Obviously one would need to retain records of such attempts in case of challenge.
Judy, do you know of any case law on similar occurrences?
There is no legal protection for what are called orphan works in the United States. There is a licensing scheme for these works in place in the United Kingdom and the EU, but nothing in the US.
I read recently that instead of adding an image that may be copyrighted, it is ok to use the link (url) to the site where the image is shown. Just wondering your thoughts on this.
A regular link yes (such as this one to an image at the Library of Congress which, by the way, is not copyright-protected). But not an embedded link or a deep link. In other words, using technology to make the image itself appear on your website is still a form of copying, and if it’s copyright-protected could be infringement.

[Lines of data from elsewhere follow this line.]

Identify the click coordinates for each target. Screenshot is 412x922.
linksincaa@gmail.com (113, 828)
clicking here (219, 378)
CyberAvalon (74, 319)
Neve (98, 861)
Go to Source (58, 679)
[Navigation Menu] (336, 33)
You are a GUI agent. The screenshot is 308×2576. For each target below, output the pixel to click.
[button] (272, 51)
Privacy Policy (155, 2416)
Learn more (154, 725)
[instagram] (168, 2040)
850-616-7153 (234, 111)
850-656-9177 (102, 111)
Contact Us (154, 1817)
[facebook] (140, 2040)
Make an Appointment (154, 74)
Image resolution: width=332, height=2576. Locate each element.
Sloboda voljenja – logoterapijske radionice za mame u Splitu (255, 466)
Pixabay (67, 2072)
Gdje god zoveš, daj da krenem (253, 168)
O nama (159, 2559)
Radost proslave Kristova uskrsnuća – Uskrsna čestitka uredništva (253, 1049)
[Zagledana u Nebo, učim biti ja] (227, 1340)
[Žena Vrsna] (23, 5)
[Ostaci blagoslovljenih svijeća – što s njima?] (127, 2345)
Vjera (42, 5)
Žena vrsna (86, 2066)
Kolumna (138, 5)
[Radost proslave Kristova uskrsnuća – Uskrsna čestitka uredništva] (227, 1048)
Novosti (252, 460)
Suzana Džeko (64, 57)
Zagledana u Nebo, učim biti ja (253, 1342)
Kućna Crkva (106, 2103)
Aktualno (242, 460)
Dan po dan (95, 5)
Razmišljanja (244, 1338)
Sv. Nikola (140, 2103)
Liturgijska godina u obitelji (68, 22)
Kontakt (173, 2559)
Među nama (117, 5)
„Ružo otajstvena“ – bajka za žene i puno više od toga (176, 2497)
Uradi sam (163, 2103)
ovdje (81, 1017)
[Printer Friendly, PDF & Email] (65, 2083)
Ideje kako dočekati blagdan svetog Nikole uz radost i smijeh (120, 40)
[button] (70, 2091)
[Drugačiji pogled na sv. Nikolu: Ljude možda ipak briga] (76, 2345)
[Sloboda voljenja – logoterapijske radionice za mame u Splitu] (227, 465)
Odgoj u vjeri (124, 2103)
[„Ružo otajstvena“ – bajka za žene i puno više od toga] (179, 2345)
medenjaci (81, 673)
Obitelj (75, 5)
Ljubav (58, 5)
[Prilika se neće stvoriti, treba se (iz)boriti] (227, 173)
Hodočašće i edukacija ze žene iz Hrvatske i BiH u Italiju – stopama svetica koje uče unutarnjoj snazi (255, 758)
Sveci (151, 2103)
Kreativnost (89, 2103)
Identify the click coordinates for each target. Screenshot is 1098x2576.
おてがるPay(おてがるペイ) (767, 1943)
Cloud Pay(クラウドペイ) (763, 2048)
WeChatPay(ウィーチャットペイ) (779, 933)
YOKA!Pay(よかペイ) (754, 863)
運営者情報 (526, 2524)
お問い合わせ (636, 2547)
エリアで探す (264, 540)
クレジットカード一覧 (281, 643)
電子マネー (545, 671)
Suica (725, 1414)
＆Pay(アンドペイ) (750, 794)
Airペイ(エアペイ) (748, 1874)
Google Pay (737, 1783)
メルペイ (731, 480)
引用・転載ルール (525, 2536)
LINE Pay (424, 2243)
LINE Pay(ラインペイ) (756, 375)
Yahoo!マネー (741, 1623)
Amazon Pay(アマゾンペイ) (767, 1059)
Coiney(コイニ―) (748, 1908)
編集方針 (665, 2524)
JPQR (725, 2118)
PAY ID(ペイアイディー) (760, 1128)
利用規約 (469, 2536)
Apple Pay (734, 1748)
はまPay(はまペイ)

I would like to use an old image (black and white, ink drawing I think) in a published journal. It looks to be from the late 1800s, but there is no signature or other markings visible. Google reverse image search did not find it. Is it legally possible to use this image? Is a disclaimer about unknown source necessary? Thank you!
You’ll have to make your own risk assessment judgment on this one. There’s not enough info here to help. If you decide to use it, you should cite whatever source info you have.
Thank you very much. I was afraid that would be the case.